Exercise brief = Rewrite the Mini Christmas Cakes post starting at "When Nicola actually" and ending at "I cracked it!", substituting "icing" for "marzipan".

Quoted passage =
╭──

Oh my goodness it was so much fun to make these Mini Christmas Cakes as part of our free from gangs #FreeFromChristmas collaboration. There’s two amazing stories linked to this bake…if you can bear to wait read on to find out more if not click here to go straight to the recipe. Jump to Recipe
Right! First story, my sister is a TA in a local primary school and she’s been pestering, sorry, asking the family to save up mini baked beans tins for ages now. She had the idea she was going to make Mini Christmas Cakes with her Reception Class children. The only problem was to ensure that the cake mix was safe for all her children to bake with. That’s where I came in. I gave Nicola advice on how to make a vegan cake, she had no issue with the gluten free bit due to catering for Bethany for 8 years now.
When Nicola actually showed me the recipe we were adapting she said ‘not sure if you’ve come across this blogger’…it was only Grace from Eats Amazing who’s a honorary member of our free from gang! I had to giggle and when Nicola baked the cakes successfully I contacted Grace that same day and asked for permission to use her recipe and blog about the adapted version. Grace was pleased as punch and said yes! Here’s the link to the original recipe created by Grace here;
Now! I do like to make life a wee bit more difficult for myself and it would seem that I needed to take this challenge one step further, so naturally I decided to make a nut free marzipan to decorate each Mini Christmas Cake. Not wishing to blow my own trumpet but by-jingo I cracked it!

╰──

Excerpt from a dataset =

╭──

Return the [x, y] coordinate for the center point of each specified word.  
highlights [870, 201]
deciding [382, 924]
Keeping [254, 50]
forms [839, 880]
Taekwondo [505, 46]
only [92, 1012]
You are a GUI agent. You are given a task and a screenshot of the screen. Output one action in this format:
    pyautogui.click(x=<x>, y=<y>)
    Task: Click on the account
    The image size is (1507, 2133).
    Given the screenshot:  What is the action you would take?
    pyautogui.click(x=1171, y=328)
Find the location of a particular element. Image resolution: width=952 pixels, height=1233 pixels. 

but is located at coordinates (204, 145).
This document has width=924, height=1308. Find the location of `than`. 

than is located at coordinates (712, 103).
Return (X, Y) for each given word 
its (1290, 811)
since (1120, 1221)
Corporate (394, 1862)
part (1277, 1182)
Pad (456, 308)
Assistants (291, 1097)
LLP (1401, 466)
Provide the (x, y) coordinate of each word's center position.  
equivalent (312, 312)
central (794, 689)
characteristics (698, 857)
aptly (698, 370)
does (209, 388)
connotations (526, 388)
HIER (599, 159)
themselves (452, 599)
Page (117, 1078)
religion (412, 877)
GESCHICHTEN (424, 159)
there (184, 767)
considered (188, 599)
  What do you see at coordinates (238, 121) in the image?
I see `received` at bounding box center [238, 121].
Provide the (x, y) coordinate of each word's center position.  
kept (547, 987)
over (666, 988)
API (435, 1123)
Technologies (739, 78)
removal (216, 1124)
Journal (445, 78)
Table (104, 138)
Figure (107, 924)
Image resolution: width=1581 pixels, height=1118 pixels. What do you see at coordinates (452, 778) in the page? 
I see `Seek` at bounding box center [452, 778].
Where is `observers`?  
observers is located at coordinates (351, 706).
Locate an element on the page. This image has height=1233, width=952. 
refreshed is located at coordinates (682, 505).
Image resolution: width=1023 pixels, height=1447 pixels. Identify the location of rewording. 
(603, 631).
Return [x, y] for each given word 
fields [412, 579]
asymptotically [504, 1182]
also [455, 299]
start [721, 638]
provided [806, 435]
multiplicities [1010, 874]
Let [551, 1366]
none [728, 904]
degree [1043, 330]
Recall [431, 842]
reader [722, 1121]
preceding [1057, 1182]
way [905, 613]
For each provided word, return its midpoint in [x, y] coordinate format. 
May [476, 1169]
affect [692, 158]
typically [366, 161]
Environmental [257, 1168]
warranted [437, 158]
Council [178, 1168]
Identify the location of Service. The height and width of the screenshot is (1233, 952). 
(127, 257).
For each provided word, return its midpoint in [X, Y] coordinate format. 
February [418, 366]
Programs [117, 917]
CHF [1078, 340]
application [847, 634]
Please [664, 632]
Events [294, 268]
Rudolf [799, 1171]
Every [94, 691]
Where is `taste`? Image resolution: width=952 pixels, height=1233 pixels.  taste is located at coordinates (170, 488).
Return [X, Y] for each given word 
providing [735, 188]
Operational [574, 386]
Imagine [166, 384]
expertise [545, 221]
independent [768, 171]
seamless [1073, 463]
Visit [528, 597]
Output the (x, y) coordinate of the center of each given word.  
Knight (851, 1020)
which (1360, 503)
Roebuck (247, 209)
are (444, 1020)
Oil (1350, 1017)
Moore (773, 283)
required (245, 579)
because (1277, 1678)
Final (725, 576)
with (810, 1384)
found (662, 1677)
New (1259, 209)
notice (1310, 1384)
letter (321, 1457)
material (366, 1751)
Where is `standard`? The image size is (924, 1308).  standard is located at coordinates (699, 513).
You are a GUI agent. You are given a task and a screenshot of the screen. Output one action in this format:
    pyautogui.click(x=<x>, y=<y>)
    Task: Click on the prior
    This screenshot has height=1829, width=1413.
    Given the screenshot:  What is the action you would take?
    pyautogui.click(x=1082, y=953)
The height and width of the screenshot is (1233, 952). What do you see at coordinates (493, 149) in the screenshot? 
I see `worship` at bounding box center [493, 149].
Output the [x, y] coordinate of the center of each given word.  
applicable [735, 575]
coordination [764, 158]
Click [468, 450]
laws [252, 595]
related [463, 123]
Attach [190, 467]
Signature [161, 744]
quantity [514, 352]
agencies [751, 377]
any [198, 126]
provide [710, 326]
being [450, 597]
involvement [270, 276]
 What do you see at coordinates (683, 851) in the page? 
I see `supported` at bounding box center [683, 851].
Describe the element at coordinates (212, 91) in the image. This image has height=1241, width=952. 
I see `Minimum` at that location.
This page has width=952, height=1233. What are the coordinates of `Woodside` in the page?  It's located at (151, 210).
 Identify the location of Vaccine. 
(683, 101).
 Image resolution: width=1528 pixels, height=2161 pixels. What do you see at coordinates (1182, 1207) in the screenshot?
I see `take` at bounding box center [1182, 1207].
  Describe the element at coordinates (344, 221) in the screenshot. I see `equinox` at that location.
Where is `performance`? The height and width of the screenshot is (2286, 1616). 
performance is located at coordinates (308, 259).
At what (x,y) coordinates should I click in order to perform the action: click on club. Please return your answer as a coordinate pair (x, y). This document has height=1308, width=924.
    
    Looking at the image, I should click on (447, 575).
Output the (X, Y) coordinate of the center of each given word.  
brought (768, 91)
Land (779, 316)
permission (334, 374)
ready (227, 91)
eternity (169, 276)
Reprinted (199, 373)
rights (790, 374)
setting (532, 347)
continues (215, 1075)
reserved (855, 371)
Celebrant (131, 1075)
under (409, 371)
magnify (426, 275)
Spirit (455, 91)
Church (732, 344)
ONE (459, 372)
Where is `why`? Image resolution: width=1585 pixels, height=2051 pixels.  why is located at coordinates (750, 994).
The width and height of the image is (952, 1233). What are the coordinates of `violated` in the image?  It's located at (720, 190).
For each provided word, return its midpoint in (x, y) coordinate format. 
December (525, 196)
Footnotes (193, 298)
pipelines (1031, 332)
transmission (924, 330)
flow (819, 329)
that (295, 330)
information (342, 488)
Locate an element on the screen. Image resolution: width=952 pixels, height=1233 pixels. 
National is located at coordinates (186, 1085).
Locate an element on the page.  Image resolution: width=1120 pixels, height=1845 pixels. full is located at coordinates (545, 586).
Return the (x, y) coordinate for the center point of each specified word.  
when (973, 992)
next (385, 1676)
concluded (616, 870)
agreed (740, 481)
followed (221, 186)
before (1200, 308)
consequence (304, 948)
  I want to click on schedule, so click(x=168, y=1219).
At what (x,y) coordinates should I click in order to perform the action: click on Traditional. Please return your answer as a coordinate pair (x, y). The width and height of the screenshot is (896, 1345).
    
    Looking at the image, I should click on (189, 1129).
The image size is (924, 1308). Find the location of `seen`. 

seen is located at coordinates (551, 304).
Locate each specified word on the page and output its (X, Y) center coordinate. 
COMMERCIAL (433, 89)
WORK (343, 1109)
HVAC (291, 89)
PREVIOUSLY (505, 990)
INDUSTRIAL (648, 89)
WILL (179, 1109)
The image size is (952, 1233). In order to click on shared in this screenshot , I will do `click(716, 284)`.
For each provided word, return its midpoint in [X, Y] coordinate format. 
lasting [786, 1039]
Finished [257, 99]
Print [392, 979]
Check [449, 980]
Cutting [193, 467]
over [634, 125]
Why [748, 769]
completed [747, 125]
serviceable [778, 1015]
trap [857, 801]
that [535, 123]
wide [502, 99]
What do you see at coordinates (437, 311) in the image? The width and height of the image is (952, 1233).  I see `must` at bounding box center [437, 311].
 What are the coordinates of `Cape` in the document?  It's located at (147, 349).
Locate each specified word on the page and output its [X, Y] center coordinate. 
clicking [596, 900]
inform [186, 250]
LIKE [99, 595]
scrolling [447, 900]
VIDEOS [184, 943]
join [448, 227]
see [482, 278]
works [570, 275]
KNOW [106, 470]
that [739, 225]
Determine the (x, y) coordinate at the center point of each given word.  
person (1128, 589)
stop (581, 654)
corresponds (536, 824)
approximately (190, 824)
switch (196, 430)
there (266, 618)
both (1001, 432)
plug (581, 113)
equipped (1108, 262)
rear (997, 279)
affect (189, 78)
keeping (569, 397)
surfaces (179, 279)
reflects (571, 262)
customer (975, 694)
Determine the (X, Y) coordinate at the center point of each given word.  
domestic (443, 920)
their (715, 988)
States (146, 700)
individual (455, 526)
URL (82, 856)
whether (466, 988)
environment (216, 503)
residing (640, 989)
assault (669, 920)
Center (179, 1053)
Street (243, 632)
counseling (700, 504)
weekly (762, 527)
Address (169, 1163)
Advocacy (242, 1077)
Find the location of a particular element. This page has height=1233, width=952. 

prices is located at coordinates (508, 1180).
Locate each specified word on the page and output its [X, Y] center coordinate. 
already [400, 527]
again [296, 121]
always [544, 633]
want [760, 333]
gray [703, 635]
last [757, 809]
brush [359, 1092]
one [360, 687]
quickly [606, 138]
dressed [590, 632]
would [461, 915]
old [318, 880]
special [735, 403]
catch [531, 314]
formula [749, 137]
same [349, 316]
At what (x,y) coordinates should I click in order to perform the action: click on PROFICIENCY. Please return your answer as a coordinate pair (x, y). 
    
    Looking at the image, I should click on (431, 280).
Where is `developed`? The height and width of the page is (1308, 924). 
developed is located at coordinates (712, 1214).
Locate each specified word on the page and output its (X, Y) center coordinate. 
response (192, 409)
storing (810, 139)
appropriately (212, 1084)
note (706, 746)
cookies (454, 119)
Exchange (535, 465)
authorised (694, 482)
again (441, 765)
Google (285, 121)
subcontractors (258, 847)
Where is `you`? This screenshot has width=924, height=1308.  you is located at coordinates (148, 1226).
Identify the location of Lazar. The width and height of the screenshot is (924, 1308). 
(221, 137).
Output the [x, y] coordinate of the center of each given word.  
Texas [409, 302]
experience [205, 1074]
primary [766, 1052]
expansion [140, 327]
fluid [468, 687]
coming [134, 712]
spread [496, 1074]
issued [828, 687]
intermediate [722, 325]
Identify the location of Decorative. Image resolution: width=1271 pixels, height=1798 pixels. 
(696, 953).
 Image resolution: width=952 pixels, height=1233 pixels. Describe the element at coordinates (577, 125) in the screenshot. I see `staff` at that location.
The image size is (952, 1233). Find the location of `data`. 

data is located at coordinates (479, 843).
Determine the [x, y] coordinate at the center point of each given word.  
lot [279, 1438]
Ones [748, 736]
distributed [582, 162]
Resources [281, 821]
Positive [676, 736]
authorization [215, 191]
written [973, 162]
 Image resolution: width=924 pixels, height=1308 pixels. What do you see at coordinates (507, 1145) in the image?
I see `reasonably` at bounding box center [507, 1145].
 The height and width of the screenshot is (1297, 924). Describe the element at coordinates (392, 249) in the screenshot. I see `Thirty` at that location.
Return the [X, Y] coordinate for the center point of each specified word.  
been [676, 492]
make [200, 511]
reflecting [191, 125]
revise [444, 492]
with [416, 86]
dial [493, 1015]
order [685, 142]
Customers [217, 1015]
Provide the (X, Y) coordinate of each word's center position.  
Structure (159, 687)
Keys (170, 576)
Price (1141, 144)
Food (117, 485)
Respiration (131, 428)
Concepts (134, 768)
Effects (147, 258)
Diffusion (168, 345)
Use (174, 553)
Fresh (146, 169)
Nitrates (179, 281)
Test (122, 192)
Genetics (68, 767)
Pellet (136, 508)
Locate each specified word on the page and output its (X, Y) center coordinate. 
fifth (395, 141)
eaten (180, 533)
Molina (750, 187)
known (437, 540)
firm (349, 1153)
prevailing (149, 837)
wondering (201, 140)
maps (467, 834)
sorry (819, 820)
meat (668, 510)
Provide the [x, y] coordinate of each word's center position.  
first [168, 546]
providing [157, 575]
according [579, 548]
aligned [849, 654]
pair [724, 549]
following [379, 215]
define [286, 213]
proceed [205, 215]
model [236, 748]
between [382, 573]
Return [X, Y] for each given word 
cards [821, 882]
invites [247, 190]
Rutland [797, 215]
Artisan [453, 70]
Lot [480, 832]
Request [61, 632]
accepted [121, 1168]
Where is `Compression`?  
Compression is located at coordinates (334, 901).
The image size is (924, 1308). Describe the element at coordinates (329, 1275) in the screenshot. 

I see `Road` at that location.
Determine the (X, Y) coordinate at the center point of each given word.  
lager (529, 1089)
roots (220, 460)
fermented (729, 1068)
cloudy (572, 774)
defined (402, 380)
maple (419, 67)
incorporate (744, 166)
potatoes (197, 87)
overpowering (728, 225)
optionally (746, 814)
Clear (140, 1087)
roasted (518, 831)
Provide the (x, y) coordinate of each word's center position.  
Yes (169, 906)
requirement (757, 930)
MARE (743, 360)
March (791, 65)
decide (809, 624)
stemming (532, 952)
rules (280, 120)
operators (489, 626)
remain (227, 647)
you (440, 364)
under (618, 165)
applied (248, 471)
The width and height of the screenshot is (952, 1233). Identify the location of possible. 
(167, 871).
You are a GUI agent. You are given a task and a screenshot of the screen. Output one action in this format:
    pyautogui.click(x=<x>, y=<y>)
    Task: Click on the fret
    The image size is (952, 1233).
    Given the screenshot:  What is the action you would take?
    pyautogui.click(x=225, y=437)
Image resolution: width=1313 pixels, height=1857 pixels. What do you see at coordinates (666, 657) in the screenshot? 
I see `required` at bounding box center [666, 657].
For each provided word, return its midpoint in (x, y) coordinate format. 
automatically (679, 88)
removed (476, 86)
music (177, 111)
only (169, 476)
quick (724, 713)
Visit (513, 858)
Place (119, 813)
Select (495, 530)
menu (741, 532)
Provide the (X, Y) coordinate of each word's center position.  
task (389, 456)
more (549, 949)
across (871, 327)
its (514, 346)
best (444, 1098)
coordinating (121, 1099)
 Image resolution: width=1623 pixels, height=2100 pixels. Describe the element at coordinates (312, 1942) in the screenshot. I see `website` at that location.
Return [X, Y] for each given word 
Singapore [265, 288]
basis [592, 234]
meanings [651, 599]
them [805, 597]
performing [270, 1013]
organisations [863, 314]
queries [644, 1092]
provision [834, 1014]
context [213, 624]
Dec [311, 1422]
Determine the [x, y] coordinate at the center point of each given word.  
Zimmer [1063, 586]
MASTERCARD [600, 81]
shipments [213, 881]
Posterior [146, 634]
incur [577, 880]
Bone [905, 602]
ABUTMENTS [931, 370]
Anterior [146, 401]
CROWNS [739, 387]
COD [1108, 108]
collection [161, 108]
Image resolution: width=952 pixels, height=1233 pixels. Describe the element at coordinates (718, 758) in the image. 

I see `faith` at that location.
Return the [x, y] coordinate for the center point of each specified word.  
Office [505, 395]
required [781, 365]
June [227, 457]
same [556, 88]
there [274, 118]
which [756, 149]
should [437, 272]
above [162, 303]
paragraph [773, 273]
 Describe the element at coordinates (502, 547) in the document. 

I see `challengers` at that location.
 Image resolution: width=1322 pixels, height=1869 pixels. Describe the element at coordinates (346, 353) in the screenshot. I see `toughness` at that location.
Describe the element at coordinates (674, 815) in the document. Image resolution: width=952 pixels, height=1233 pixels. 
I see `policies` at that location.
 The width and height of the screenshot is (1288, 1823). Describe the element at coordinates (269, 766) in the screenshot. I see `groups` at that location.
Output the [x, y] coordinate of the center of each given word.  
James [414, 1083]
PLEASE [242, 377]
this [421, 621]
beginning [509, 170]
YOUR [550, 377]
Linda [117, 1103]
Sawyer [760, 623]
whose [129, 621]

╰──

Answer to the task =
When Nicola actually showed me the recipe we were adapting she said ‘not sure if you’ve come across this blogger’…it was only Grace from Eats Amazing who’s a honorary member of our free from gang! I had to giggle and when Nicola baked the cakes successfully I contacted Grace that same day and asked for permission to use her recipe and blog about the adapted version. Grace was pleased as punch and said yes! Here’s the link to the original recipe created by Grace here;
Now! I do like to make life a wee bit more difficult for myself and it would seem that I needed to take this challenge one step further, so naturally I decided to make a nut free icing to decorate each Mini Christmas Cake. Not wishing to blow my own trumpet but by-jingo I cracked it!